Have you got chills? Are they multiplying? Is it because the power you’re supplying is electrifying? Well then, you better shape up if your heart is set on a career in electrical engineering! Hopefully, if you do everything right and apply for a job as an electrical engineer, you’ll be the one that they want, ooh, ooh, oooohhh, honey!
Sorry, we’re going to stop quoting from Grease now! After all, careers in electrical engineering aren’t usually that musical. If you do enter this profession though, you’ll be responsible for designing, developing, testing, producing and maintaining a variety of electrical components, systems and applications, which are used across a range of different commercial, industrial and residential markets.
A significant number of electrical engineers are employed in the construction, energy, manufacturing, telecommunications and transport industries.

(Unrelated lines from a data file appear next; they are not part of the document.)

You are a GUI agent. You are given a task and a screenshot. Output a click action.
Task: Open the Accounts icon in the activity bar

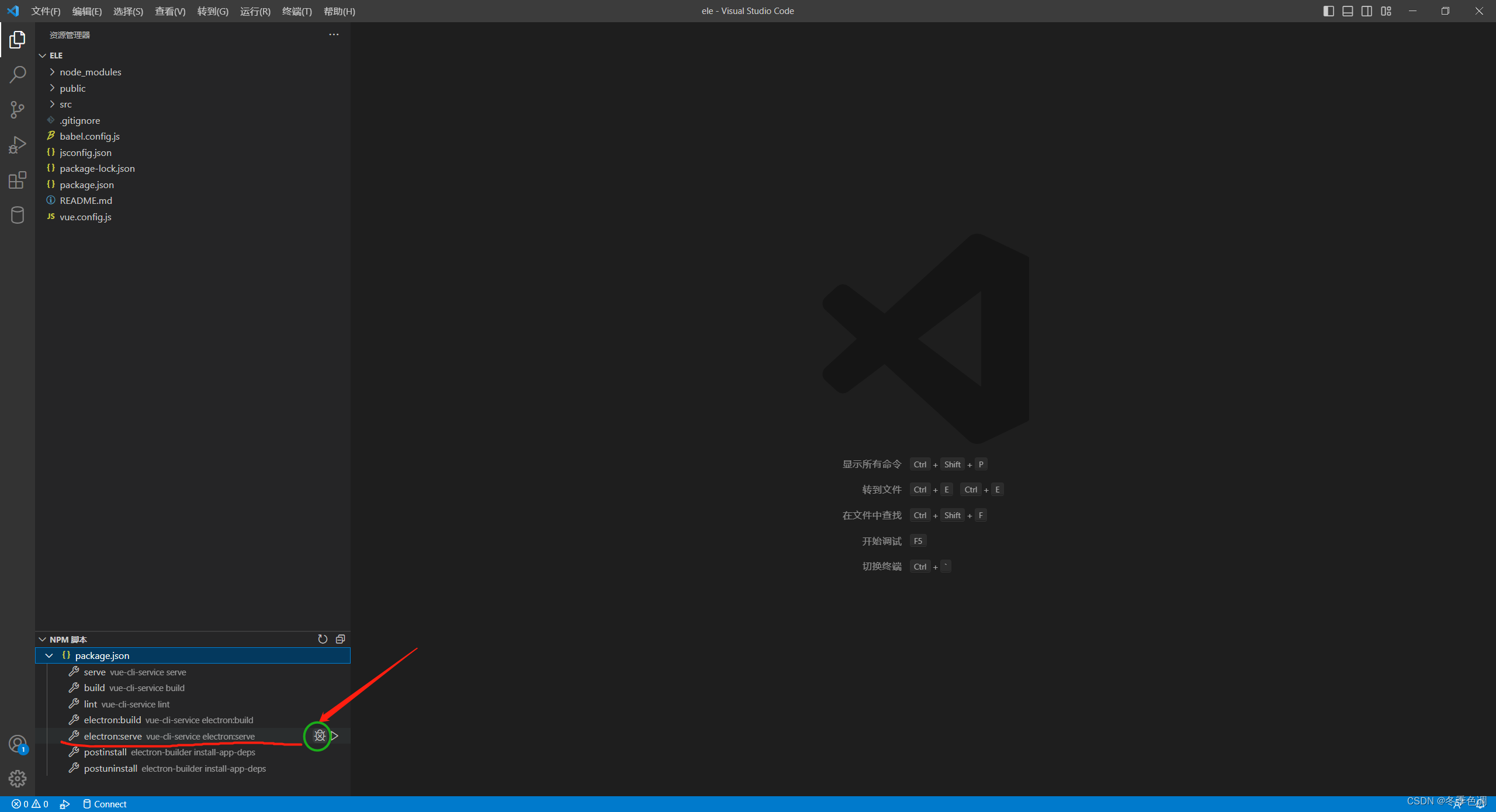pos(18,744)
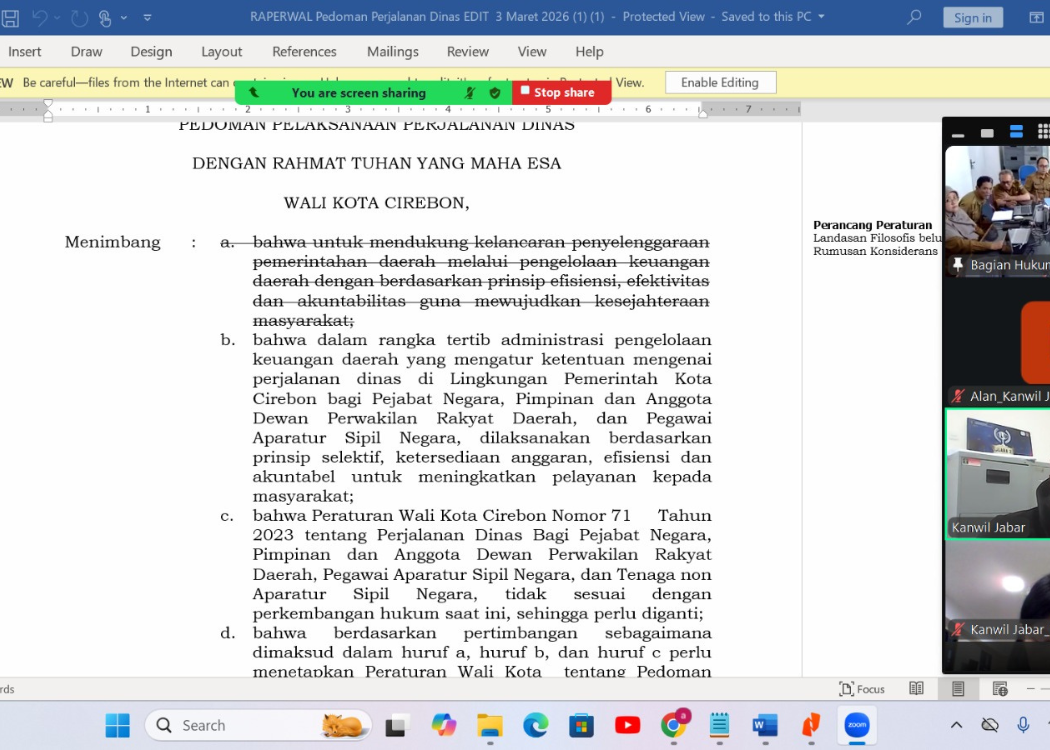
Task: Expand Customize Quick Access Toolbar dropdown
Action: click(148, 18)
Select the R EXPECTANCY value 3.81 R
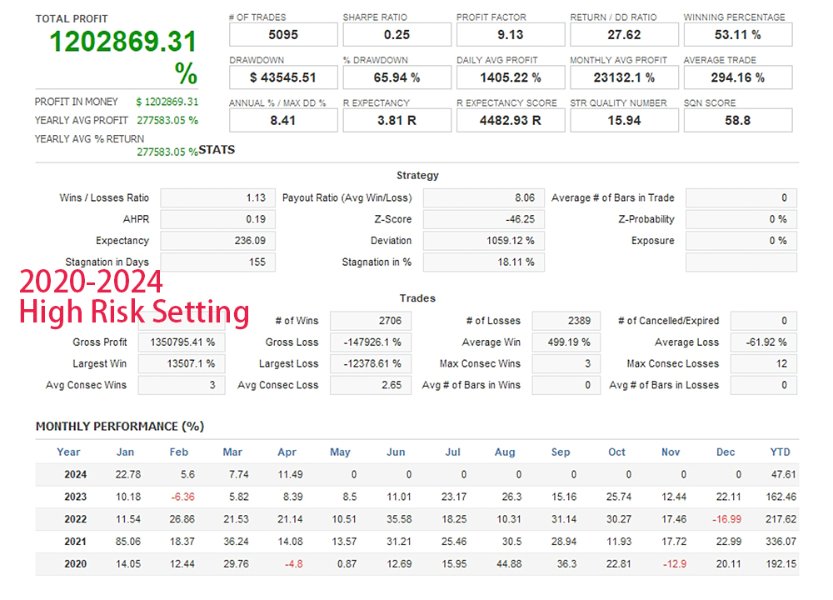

Furthermore, electrical engineers are employed by government organisations, private sector enterprises and multi-discipline engineering consultancy firms. Some electrical engineers also work on a freelance basis.
If you break into this line of work, your responsibility will be to design, develop and produce technical solutions in the form of electrical equipment and infrastructure.
Your list of duties will often cover the entire gamut of electrical engineering, from planning, design and development to production, deployment and maintenance. Furthermore, you may be responsible for making improvements to existing electrical products, solutions and services.
As you progress in your career as an electrical engineer, you may begin to take on project management and financial management duties. Moreover, you will be responsible for making sure all the technical solutions that are designed, developed and produced comply with national and international safety and quality standards.
Salary & benefits
Annual salaries for electrical engineers in the early stages of their careers range between £21,000 and £25,000, while senior electrical engineers can earn around £30,000 to £55,000 per annum.
Once you have obtained status as a chartered engineer and begin to work on major electrical infrastructure projects in a managerial capacity, you may begin to earn an even higher salary.
Working hours are determined by the scope of the project that you are working on and project delivery timelines. Consequently, this may mean working extra hours on a frequent basis during the evenings, and over weekends and national holidays.
Domestic travel is common and overseas deployment is also a possibility. You may be working in adverse conditions from time to time, especially when you’re on-site at power plants and construction sites.
To break into this line of work, you will usually need an undergraduate or postgraduate degree in electrical engineering or electronic engineering.
However, you may be eligible to enter this profession if you have studied another relevant subject, such as electromechanical engineering, production engineering, software engineering, mechanical engineering, aeronautical engineering, telecommunications engineering, mechatronics, maths or physics.
The choice between doing an undergraduate or postgraduate degree will depend on whether your final career objective is gaining ‘incorporated’ or ‘chartered’ engineering status.
To become an incorporated engineer, an undergraduate degree and plenty of relevant work experience will suffice, while obtaining a relevant postgraduate degree is essential for becoming a chartered engineer.
Training & progression
Structured graduate development programmes are offered by many employers in this field, usually culminating in the completion of professional qualifications and becoming an ‘incorporated’ or ‘chartered’ engineer.
During this process, you’ll be gaining hands-on experience under the supervision of experienced line managers and senior mentors. Employers may also provide you with financial support during this period to cover in-house and external tutoring sessions.
Career progression is determined by performance, experience levels, specialist expertise and professional qualifications. As you progress within an organisation, you may begin to take a step back from hands-on technical work and focus your efforts on project management, planning, strategy and budget control.
Many electrical engineers with over ten years of experience opt to become self-employed and move into freelance consulting. Many freelance electrical engineers try to attack a niche market and specialise in one or two advanced-technology fields, such as aerospace and aviation electronics, defence systems, communication systems and mobile applications.